Doesn't this approach destroy the principle of intergenerational solidarity, increasing the cost for older people and eventually pricing people out of the market.


----------



## 44brendan (30 Jan 2014)

Perhaps it does, but given the current high cost of HI for the average family, this would be very low on a list of reasons to keep cover. Equalisation as a concept sounds great, if you are on the right side of it. However when funds are tight and necessity for retention of health cover on healthy kids is questionable, choices need to be made. This brings back the rationale for Universal Health Cover. Given todays announcement re premium increases, more families will be making the choice to cut back on cover. i.e. the healthy majority who help to finance those who make most use of their cover. In turn this will lead to further price increases. How long can this cycle continue, without some level of Government intervention??


----------



## promoter (30 Jan 2014)

I think "equalisation as a concept sounds great" is putting it a bit mildly. It's the fundamental basis on which HI operates. Without it you're on a very quick slide towards collapse of the insurance market and a move towards self payment which very very few of the insured can afford. How much private healthcare can you buy with €1,000?

There's absolutely no question that at an individual level it makes perfect sense for the young and healthy to pull out of private HI. My point is simply that unfortunately, this policy quickly affects wider society and those individuals won't have a market to turn to down the road.

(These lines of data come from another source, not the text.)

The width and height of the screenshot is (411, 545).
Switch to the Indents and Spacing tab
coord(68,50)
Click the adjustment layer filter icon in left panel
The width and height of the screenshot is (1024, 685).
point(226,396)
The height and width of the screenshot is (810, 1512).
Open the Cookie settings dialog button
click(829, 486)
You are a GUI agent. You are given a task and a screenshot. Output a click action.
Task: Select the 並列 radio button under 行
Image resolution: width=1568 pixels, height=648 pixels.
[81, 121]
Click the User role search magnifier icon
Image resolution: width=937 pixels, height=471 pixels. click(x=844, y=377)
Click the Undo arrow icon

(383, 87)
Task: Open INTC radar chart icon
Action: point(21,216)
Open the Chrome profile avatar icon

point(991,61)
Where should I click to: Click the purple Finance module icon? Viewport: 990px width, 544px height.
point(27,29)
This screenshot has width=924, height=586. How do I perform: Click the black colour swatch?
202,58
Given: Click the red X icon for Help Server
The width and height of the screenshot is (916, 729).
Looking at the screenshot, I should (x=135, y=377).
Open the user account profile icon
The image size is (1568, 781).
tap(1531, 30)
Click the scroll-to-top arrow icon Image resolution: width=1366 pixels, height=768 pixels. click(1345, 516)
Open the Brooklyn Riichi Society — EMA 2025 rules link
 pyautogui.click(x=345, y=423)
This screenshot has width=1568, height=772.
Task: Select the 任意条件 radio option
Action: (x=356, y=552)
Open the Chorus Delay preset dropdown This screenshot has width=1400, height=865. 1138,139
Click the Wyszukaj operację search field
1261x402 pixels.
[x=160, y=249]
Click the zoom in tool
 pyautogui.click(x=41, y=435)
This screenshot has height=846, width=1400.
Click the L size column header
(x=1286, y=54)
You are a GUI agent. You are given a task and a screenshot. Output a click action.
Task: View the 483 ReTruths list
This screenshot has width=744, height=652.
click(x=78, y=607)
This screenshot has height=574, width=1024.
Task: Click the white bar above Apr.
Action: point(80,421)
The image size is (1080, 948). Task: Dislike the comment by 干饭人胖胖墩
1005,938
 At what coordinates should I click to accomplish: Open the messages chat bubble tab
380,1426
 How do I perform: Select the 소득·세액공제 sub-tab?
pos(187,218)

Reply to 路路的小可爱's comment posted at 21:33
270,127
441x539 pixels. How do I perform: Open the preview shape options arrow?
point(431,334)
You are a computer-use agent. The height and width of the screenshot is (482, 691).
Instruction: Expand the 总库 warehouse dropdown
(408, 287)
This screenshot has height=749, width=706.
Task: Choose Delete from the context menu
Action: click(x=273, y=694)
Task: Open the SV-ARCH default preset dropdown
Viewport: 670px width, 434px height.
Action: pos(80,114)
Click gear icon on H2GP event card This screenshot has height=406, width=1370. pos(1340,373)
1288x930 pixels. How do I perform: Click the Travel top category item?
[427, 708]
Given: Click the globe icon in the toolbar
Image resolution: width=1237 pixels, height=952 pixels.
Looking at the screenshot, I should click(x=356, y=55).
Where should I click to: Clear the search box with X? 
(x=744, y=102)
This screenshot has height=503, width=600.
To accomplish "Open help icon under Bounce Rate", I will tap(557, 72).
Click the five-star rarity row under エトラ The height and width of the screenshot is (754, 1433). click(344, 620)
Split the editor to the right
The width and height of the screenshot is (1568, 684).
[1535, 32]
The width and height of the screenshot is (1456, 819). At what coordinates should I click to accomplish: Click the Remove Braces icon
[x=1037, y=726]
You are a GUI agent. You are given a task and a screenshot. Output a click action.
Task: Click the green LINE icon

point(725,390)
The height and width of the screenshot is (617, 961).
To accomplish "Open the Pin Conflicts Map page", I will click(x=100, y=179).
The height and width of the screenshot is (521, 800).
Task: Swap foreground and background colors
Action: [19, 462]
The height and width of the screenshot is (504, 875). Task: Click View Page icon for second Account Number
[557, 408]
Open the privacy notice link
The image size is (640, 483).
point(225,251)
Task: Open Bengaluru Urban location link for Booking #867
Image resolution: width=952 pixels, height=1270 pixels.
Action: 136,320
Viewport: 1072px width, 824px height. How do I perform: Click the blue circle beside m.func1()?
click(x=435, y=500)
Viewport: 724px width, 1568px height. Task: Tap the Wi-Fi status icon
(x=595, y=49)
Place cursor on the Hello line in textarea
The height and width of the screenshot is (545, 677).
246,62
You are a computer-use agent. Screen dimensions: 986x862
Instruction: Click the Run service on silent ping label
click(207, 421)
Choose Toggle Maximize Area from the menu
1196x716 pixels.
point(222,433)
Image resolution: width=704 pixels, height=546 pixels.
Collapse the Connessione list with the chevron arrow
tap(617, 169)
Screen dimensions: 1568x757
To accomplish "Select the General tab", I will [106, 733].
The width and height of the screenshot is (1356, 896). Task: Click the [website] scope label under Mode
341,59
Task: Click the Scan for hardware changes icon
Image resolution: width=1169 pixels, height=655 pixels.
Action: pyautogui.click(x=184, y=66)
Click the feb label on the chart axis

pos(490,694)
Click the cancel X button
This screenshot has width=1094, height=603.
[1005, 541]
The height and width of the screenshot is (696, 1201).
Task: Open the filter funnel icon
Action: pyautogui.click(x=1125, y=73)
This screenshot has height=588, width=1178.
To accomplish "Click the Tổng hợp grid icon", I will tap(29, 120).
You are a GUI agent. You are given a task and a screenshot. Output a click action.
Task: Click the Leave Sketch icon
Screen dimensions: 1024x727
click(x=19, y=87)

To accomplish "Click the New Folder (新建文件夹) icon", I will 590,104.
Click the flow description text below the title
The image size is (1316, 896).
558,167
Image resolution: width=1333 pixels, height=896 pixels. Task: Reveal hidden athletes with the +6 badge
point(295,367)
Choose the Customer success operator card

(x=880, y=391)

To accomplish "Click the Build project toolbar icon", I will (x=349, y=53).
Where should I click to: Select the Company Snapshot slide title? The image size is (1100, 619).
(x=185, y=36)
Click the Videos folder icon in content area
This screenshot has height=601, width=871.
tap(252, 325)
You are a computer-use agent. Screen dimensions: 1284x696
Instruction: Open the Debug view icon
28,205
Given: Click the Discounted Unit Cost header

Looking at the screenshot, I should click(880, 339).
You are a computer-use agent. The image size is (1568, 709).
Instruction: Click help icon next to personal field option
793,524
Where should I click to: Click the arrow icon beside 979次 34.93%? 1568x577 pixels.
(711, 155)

What government intervention do you feel would assist: permitting insurers to charge more for late joiners?, moving to a full insurance model with subsidies for low incomes or something else entirely?


----------



## STEINER (30 Jan 2014)

Brendan Burgess said:


> So people in their 40s might consider taking out health insurance, and then upgrade it if they do get ill.  They would have a two year waiting period instead of a 5 year waiting period.  In the meantime, they would of course be covered at basic level.



I think it is too late when one is ill to upgrade and wait two years for extra cover.  A person should have a reasonable policy in place to give benefits that would suffice in the event of serious illness.


----------



## tvman (30 Jan 2014)

I agree it's not (economically) rational for a young person to buy health insurance. The only way for risk equalisation to work is to make health insurance mandatory and force the young to subsidise the old and sick. Now that health insurance companies have lost the subsidy of cheap  beds in public hospitals the market is collapsing in slow motion. Every time a young person cancels a policy it becomes a little more expensive to provide cover to the remaining customers and prices have to rise, pushing more young people out, pushing prices up etc. etc. until only the old and sick have want to buy cover (but won't be able to afford it).

This problem is common in insurance markets, its a form of adverse selection.


----------



## Romulan (30 Jan 2014)

I'm in my 40s and feel like I'm on a slow train crash called health insurance.

I've always had it, mostly as a company benefit but latterly at my own expense.
Now, having paid in for years (blessed with good health TG) and reaching the age where I may need it, I'm reaching the break point.

I'm feeling pretty angry about it I have to say.

I have sat down and reviewed a few times and it's head wrecking.


----------



## PaddyBloggit (30 Jan 2014)

+ 1 here Romulan.

The reported 20% increase by Laya on top of the VHI announcement is making a complete mockery of health insurance.

Laya should change their name to Layan .... looking after you always NOT!

Mine is due for renewal in February and like you I'm mad as hell about the whole thing as well.


----------



## Brendan Burgess (30 Jan 2014)

> Mine is due for renewal in February and like you I'm mad as hell about the whole thing as well.



Can you cancel it now and start a new policy before the price increases? 

Or use the Laya design your own policy facility 

Laya  allows you to cut the premium by designing your own policy!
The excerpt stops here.